* Exercise goal *
Retype, with no pictures, each line from the one that holds "Task: Follow the Wizz Air Ukraine link" through the last line of the entries below, both included.

* Supplied data *

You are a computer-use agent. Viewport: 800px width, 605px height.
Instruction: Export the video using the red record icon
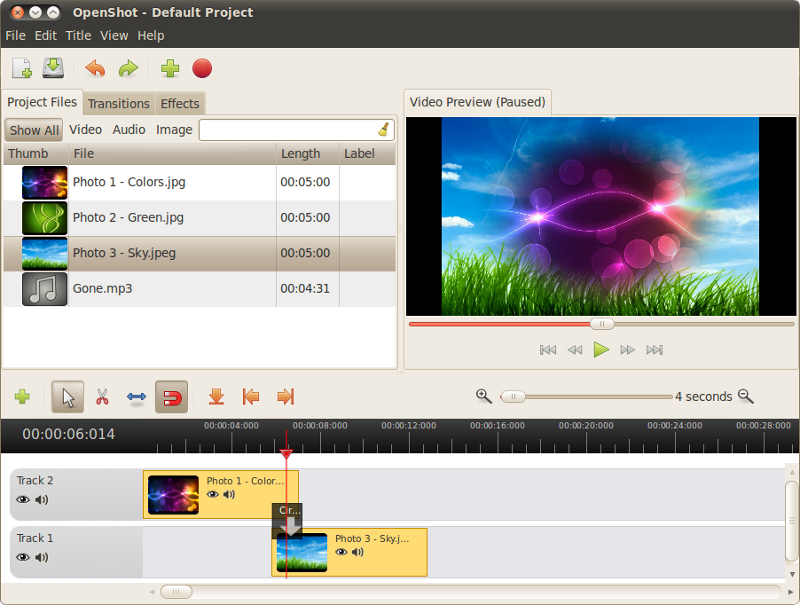pos(202,68)
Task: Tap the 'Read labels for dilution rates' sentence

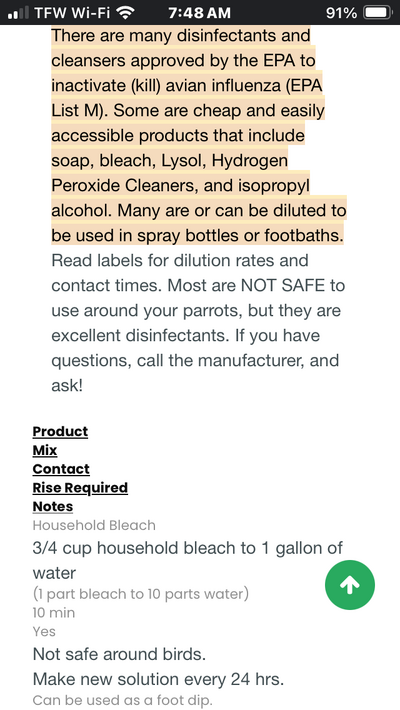Action: coord(198,273)
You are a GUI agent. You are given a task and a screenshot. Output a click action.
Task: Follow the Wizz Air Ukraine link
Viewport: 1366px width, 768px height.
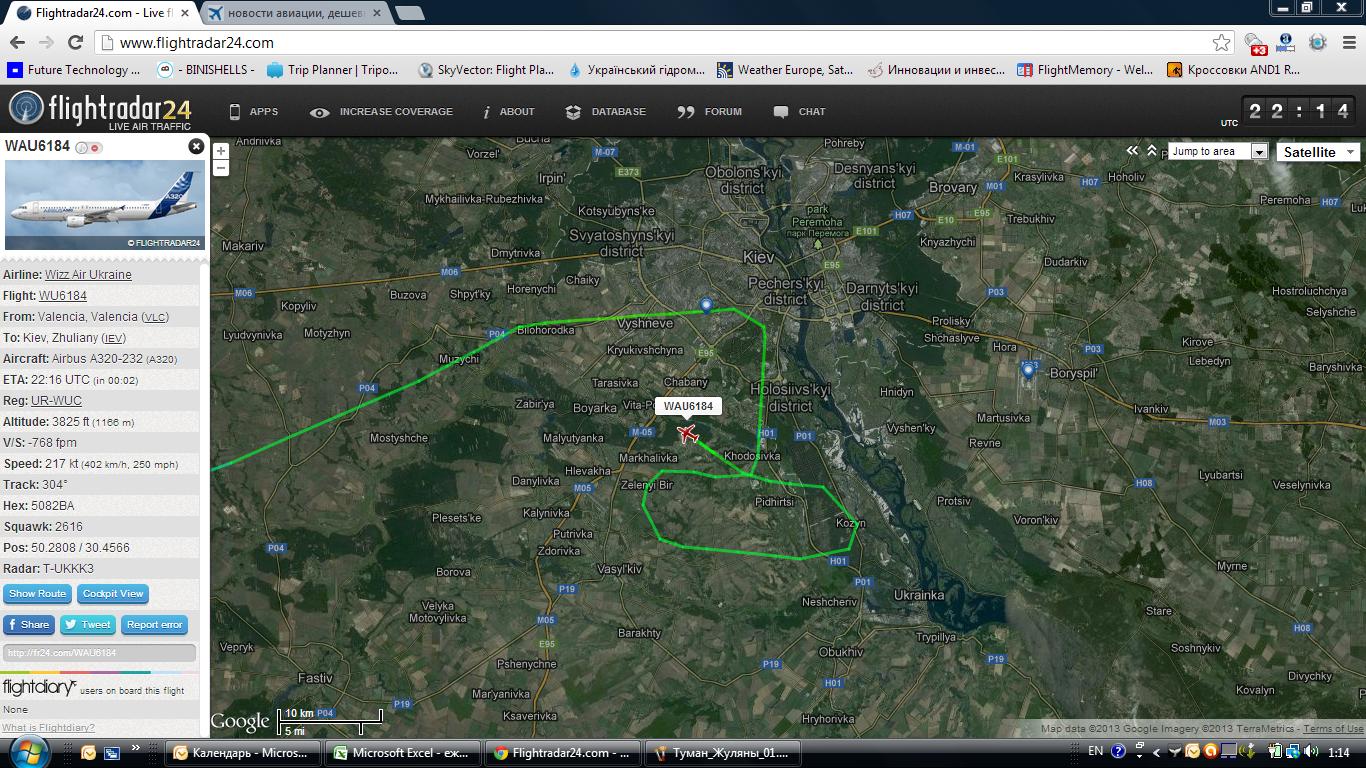point(88,275)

* Reply *
Task: Follow the Wizz Air Ukraine link
Viewport: 1366px width, 768px height.
point(88,275)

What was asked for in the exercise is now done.